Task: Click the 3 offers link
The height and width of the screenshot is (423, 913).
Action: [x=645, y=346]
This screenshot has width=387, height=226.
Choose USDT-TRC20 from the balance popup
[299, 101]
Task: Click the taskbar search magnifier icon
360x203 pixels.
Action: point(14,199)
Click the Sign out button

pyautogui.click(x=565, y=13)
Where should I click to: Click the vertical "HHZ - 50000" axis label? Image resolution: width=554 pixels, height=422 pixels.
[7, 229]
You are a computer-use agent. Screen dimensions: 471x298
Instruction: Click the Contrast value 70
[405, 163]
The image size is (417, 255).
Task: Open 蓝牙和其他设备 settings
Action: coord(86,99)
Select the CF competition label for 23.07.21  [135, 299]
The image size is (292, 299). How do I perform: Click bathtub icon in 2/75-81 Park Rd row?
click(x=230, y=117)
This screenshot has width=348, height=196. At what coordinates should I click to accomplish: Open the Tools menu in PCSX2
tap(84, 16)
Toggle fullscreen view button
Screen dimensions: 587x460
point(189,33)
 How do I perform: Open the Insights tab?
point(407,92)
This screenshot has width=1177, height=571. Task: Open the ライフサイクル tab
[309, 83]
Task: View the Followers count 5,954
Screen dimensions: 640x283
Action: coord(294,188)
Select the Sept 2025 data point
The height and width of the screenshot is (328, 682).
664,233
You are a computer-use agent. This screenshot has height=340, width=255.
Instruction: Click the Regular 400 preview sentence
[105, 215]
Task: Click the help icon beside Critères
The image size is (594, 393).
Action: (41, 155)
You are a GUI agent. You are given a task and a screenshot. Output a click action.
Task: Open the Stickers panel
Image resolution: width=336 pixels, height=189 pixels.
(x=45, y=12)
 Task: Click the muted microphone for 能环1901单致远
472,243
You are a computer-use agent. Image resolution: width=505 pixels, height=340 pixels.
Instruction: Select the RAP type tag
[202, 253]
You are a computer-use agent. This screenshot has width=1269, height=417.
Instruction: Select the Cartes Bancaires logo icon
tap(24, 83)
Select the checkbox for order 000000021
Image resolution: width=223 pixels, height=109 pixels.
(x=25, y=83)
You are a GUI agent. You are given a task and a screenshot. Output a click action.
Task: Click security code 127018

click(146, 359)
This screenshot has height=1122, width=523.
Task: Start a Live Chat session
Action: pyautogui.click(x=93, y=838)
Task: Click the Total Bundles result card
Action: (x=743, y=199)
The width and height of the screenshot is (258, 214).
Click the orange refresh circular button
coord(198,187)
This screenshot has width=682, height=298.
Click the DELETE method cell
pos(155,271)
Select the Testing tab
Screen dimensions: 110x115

AIM OF THE TASK: I'd like the number of lines above that contain the word "computer", and nothing besides that number.

RESPONSE TO THE EXERCISE: 4